Work request. Output the lines that begin with the one containing "This screenshot has" and end with the one containing "center [305, 350].", both included, reproducing them character for character.

Record set.
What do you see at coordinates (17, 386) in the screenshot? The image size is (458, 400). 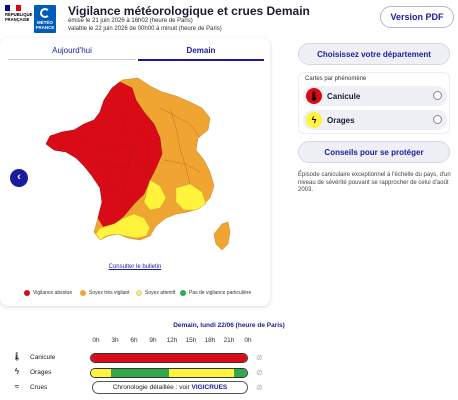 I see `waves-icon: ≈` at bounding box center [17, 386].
...
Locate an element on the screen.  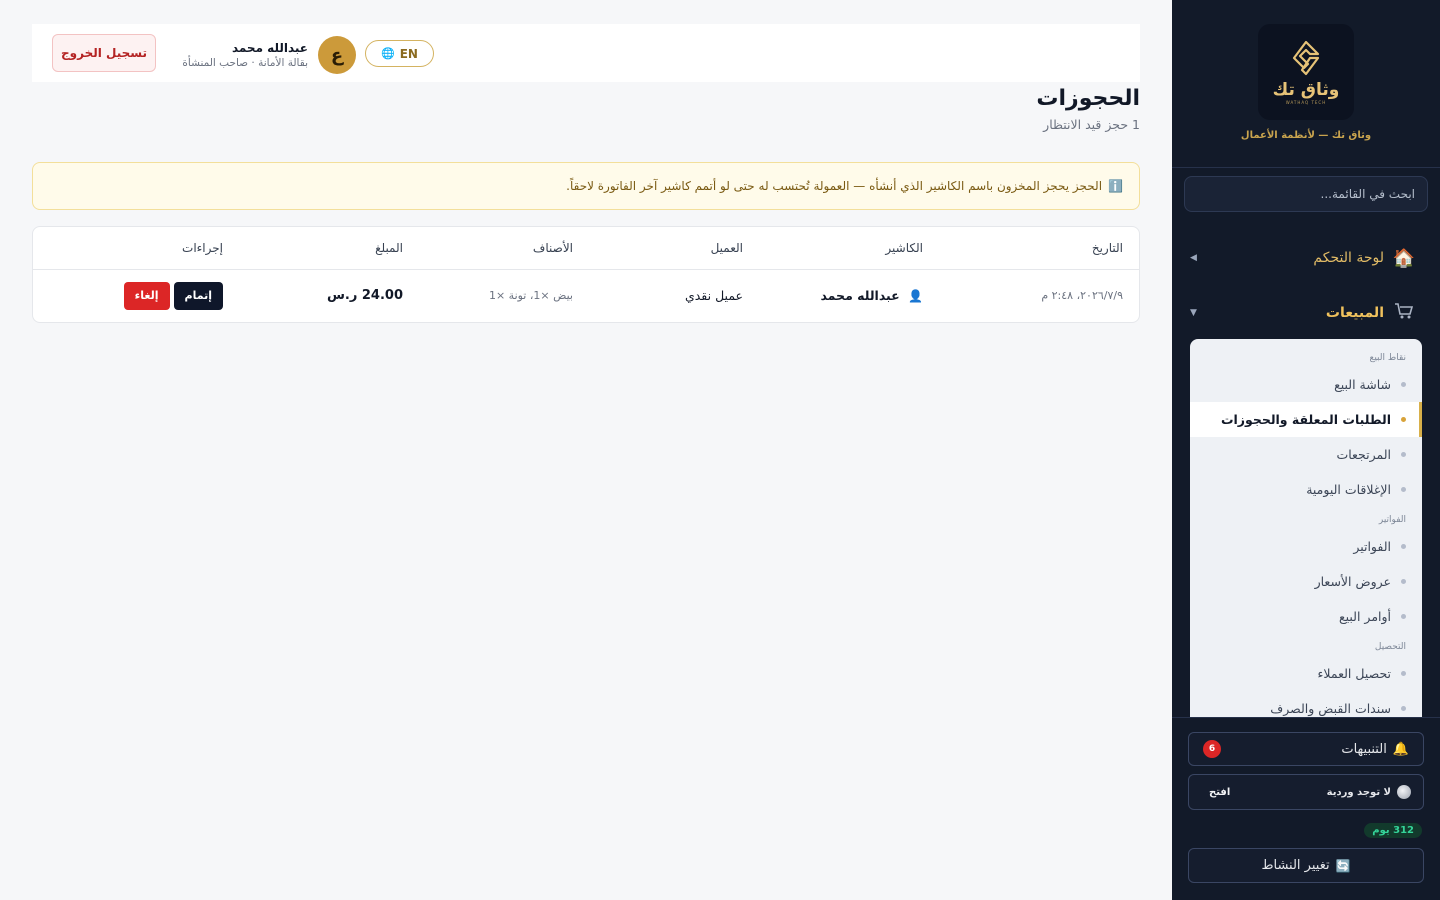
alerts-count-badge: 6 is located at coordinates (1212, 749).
* * *
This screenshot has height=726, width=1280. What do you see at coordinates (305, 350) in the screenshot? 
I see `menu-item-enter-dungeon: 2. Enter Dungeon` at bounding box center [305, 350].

Response to the exercise.
This screenshot has height=726, width=1280. What do you see at coordinates (305, 350) in the screenshot? 
I see `menu-item-enter-dungeon: 2. Enter Dungeon` at bounding box center [305, 350].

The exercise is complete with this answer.